A 1’appui de ses allégations, B______ SA a notamment produit des captures d’écran du site internet et du profil Linkedln de A______ (pièces 1 à 3 déf.), ainsi qu’une facture de B______ SA à K______ et une attestation de remboursement du 25 novembre 2021 (pièce 9 déf.). Elle a également produit des échanges WhatsApp entre A______ et E______, dans lesquels le second s’enquérait des disponibilités de la première pour des entretiens téléphoniques ou des rendez-vous clients. Il ressort également de ces échanges que A______ travaillait tant chez elle ou dans le Valais, que dans les bureaux de B______ SA (pièce 4 déf.).

Le 31 août 2022, B______ SA s’est acquittée d’une avance de frais de l'200 fr.

q. Par mémoire de réponse sur demande reconventionnelle déposé à 1’office postal le 15 décembre 2022, A______ a persisté dans ses conclusions.

Elle a notamment allégué que B______ SA lui avait demandé de prospecter pour le compte de la société, ce qui impliquait d’effectuer des publications sur les réseaux sociaux, y compris dans le cadre du projet de K______. Au début de l’année 2021, B______ SA lui avait par ailleurs proposé de répartir son activité entre les trois entités B______ SA, M______ et N______ SA, afin de donner 1’illusion qu’elle avait plusieurs clients.
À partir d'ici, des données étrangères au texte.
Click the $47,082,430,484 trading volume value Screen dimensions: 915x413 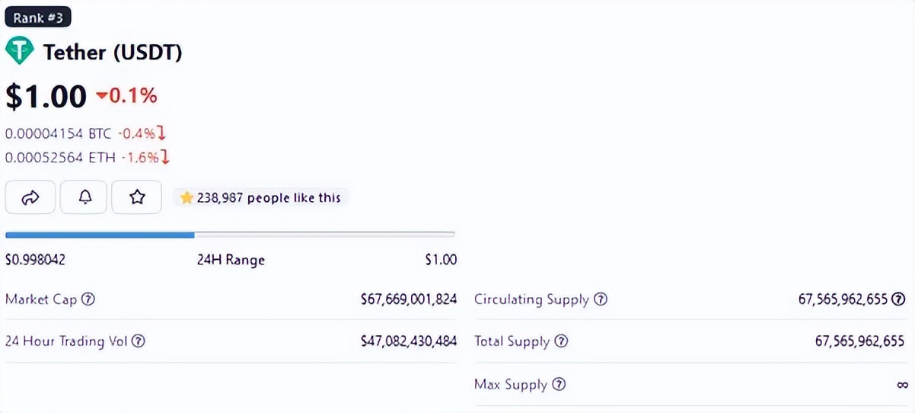408,341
En outre, A______ a allégué qu’elle n’avait pas exécuté d’autres mandats pendant sa collaboration avec B______ SA. Les designs auxquels se référait B______ SA se rapportaient à des projets personnels ou des dessins réalisés à titre gracieux pour des amis, ce avant ou après son activité au sein de B______ SA. Enfin, la société lui avait fait parvenir un certificat de salaire pour 1’annee 2021 en mai 2022.
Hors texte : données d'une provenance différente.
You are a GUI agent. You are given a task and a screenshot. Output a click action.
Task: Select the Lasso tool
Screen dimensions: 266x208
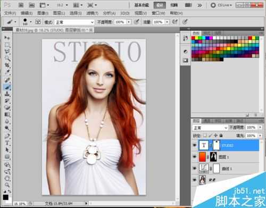pyautogui.click(x=7, y=52)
A 1’appui de ses écritures, A______ a notamment produit un certificat de salaire relatif à 1’exercice 2021 (pièce 65 dem.), ainsi que des échanges avec K______ (pièce 88 dem.).
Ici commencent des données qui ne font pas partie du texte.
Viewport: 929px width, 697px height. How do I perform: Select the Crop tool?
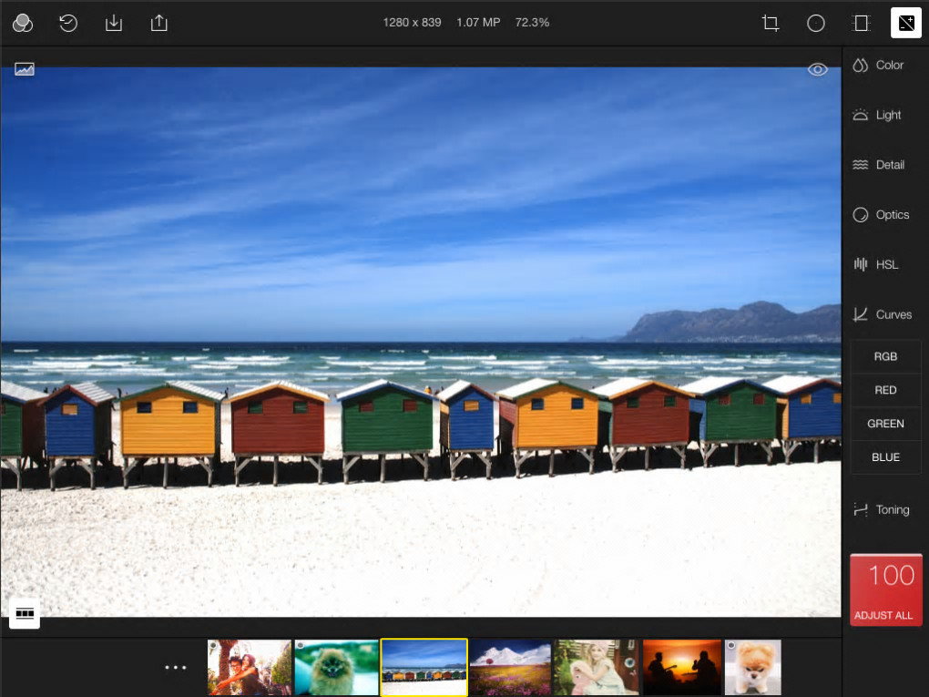771,23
r. Par mémoire déposé à l’office postal le 27 février 2023, B______ SA s’est déterminée sur la réplique à la demande principale et sur la réponse à la demande reconventionnelle de A______.

s. A 1’audience de débats d'instruction du 3 mai 2023, les parties ont persisté dans leurs conclusions et confirmé l’ensemble des allégués contenus dans leurs écritures respectives.

t. Lors de 1’audience de débats principaux du 8 juin 2023, A______, interrogée, a déclaré qu’en mars 2020, il avait été initialement convenu, d’entente avec E______, qu’un contrat de travail serait signé. Comme elle 1’avait en effet indiqué à B______ SA, elle n’avait pas le statut d’indépendante. La conclusion du contrat de travail n’avait toutefois pas été possible, en raison de la fermeture de la société due à la pandémie du COVID-19. En juin 2020, E______ lui avait demandé d’établir une facture de 4'000 fr., tout en lui indiquant que c’était le seul moyen pour elle d’être payée. Ce montant – dont seule la moitié lui avait finalement été versée – n’était pas à la hauteur du travail fourni et de ses compétences. Sa charge de travail excédait les huit heures par jour. En outre, elle travaillait durant les week-ends et les jours fériés et faisait parfois des nuits blanches. E______ lui imposait de se rendre aux réunions, sans lui demander si elle était disponible. Dans le cadre de sa collaboration avec B______ SA, elle avait un bureau, un badge pour accéder aux locaux de l’entreprise, ainsi qu’une place de parking. En outre, elle participait aux pauses-café et aux apéritifs organisés par B______ SA. Elle était présentée comme la designer de la société.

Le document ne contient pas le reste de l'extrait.